====== Rows
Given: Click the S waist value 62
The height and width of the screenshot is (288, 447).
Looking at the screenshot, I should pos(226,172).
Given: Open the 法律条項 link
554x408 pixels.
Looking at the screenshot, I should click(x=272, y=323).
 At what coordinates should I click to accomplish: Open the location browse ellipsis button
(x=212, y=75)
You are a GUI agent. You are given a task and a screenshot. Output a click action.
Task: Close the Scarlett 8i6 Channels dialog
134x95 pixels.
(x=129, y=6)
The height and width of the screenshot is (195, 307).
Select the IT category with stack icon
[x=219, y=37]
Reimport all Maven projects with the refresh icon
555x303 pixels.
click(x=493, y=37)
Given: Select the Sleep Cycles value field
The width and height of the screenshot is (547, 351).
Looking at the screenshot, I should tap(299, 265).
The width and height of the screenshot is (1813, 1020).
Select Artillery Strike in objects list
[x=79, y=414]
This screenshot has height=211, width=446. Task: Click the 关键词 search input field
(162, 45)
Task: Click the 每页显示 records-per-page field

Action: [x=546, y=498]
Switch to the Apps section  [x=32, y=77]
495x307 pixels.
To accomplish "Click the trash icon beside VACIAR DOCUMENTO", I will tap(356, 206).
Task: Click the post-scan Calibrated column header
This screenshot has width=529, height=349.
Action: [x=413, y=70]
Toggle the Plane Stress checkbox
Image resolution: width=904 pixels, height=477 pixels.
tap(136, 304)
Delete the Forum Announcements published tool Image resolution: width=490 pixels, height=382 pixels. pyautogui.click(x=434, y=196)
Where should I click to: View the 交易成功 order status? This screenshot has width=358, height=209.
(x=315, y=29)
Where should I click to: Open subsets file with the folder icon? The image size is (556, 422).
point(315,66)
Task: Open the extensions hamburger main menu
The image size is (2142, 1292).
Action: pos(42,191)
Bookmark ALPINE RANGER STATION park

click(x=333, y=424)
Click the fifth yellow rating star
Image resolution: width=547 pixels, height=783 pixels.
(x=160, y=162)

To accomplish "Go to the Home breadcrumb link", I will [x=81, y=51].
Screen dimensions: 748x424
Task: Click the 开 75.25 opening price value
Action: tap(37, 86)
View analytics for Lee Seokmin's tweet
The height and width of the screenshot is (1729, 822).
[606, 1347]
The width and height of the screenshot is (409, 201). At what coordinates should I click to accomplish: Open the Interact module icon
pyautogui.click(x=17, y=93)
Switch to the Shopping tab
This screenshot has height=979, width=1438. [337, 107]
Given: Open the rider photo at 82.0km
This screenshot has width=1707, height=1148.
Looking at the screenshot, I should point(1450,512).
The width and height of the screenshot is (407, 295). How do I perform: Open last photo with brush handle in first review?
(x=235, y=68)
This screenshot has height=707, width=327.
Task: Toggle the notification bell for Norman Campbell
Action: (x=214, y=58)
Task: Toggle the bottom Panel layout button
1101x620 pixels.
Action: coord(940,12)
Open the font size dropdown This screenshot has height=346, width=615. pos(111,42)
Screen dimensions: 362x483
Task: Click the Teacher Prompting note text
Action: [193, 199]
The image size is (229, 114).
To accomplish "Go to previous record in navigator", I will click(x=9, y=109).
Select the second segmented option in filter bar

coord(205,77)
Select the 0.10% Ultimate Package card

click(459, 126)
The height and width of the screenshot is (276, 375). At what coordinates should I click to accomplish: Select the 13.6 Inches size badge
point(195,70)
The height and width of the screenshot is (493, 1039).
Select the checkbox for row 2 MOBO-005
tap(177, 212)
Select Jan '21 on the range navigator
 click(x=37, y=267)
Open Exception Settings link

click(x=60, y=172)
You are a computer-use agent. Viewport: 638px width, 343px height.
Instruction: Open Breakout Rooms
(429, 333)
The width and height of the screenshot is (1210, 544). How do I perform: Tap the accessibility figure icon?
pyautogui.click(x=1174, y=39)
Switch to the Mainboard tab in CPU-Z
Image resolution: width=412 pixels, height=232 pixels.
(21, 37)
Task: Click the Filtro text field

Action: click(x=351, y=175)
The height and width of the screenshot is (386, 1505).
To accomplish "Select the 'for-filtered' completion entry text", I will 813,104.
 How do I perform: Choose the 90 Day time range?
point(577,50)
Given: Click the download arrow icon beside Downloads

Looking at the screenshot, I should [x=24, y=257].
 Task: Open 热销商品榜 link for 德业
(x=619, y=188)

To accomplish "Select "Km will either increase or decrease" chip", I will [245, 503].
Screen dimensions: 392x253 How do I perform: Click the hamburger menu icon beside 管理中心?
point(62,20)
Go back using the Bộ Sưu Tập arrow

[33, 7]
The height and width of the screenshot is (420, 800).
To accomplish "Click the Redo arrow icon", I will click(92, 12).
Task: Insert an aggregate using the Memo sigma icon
============
- [Set task] Extract each line from the entries above that contains the word "hamburger", matching case exactly.

- [Reply to the exercise]
Task: Open the extensions hamburger main menu
Screen dimensions: 392x253 How do I perform: Click the hamburger menu icon beside 管理中心?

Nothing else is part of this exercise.